Listed records ::
^^^^^^^^

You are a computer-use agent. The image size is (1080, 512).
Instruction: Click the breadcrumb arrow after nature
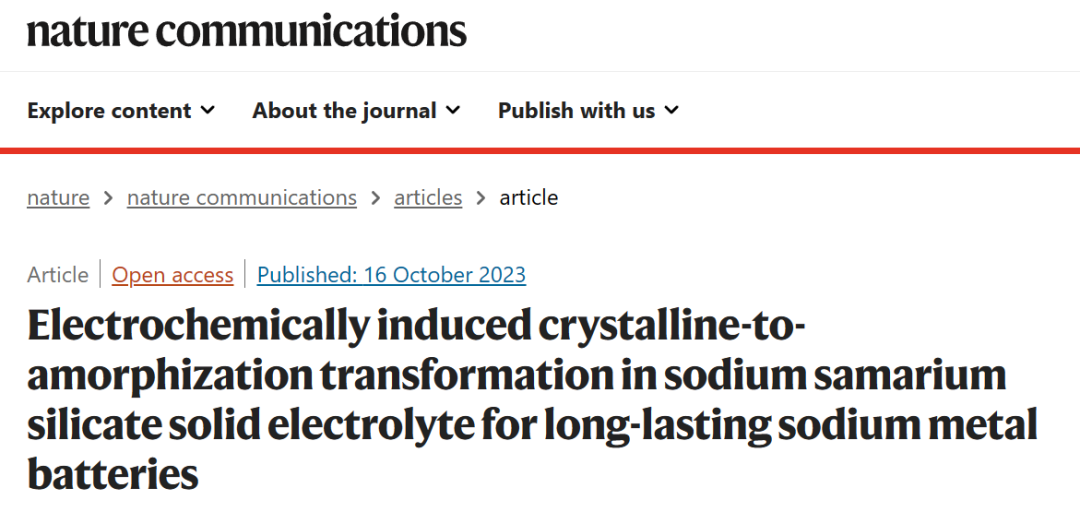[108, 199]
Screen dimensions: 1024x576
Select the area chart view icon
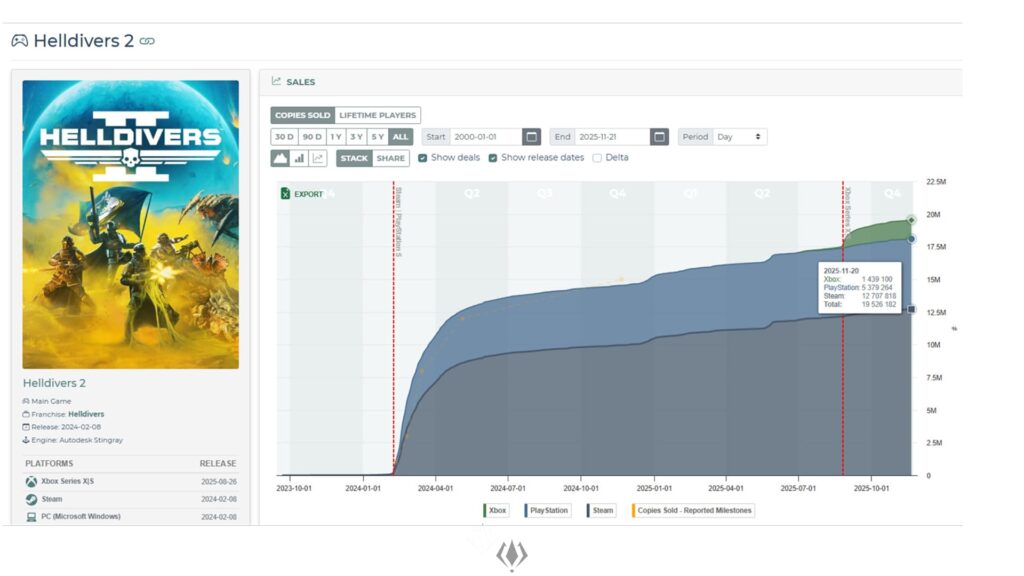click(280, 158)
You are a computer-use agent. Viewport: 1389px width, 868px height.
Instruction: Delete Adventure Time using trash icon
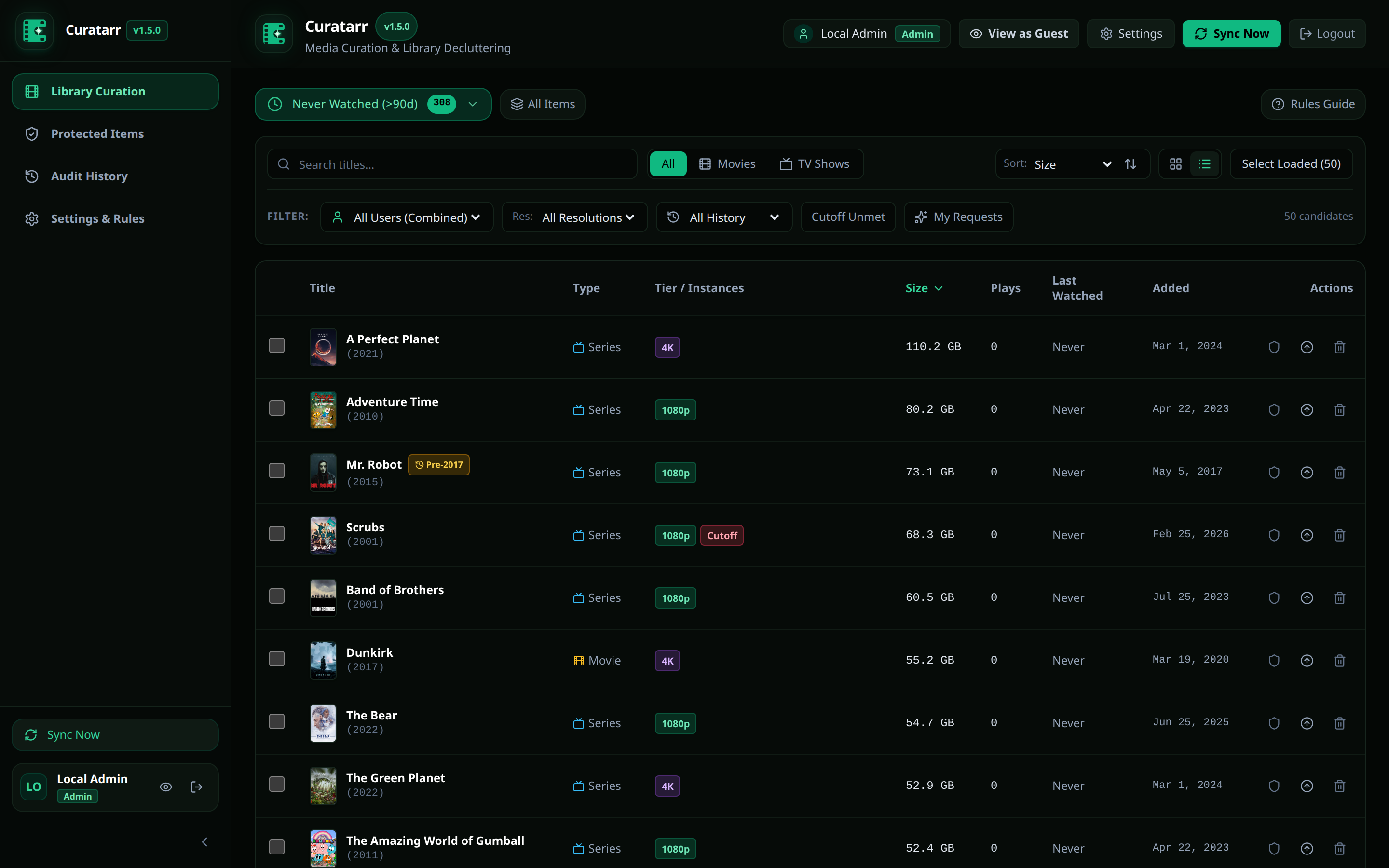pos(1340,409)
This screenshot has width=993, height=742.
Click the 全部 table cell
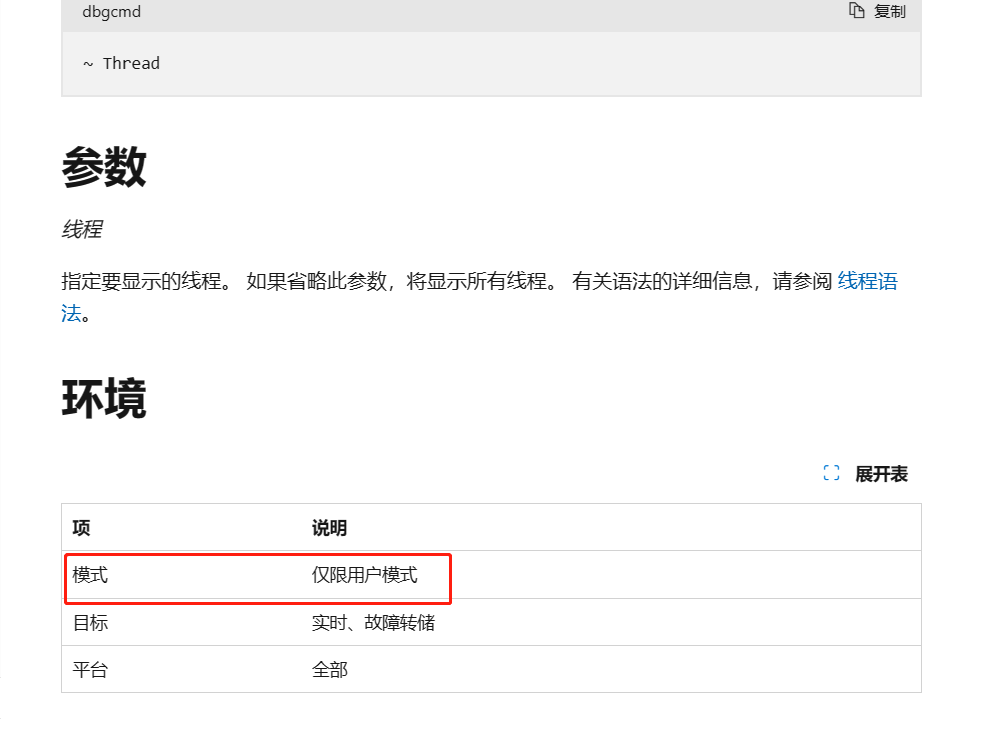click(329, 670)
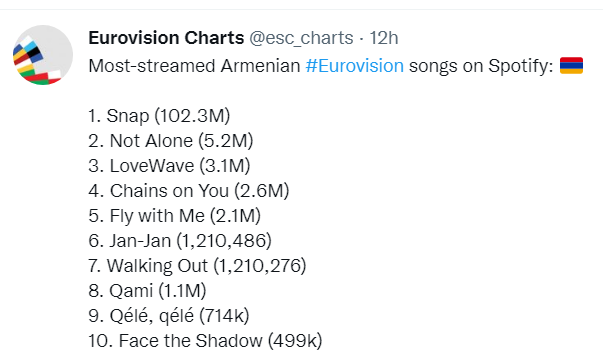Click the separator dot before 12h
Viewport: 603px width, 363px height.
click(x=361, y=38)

^^^^^^^^

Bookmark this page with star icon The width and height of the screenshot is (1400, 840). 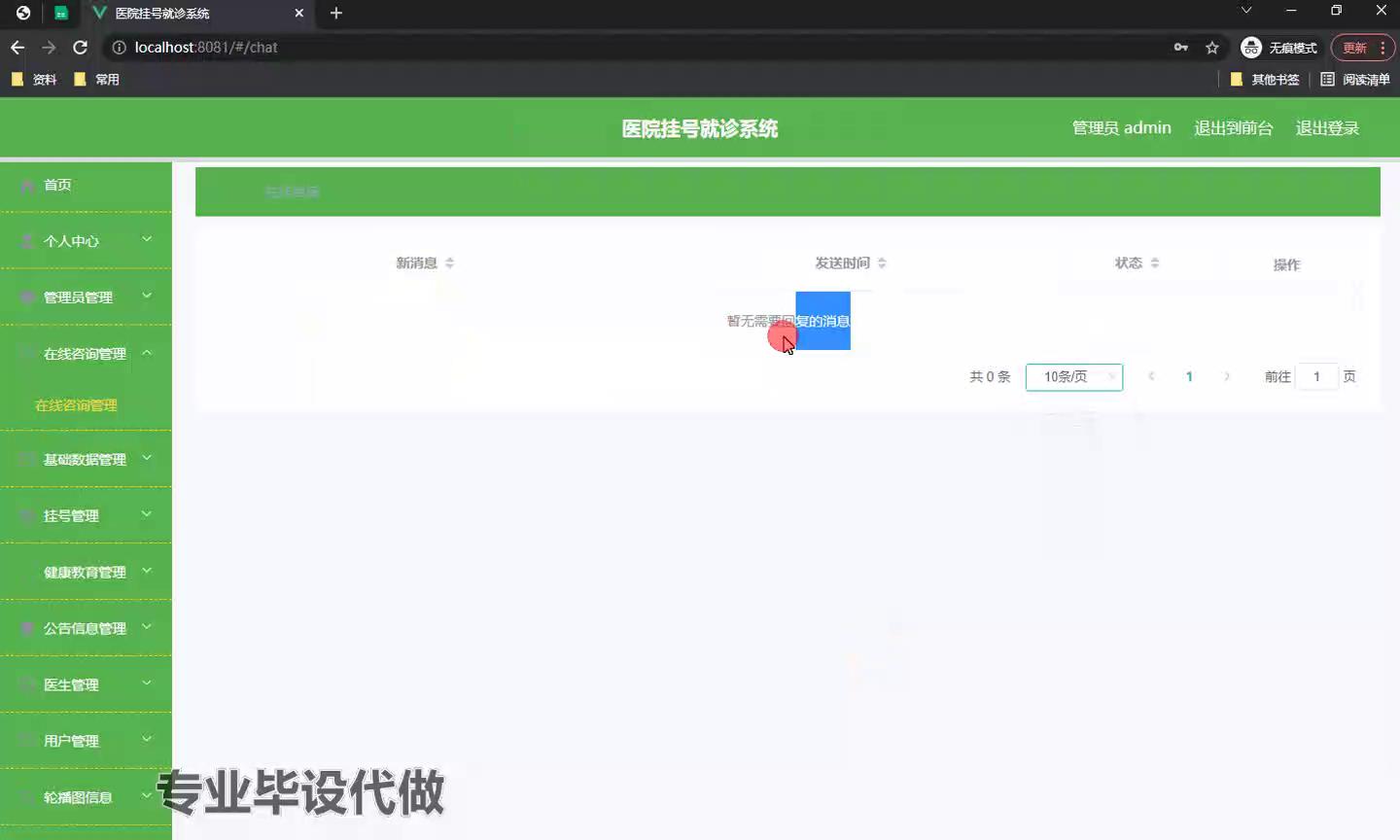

^^^^^^^^

Exercise details :: With the string "agent" as the key, filter the data above and show the lines that match.

Answer section ::
You are a computer-use agent. The image size is (1080, 512).
You are a computer-use agent. Viewport: 1389px width, 868px height.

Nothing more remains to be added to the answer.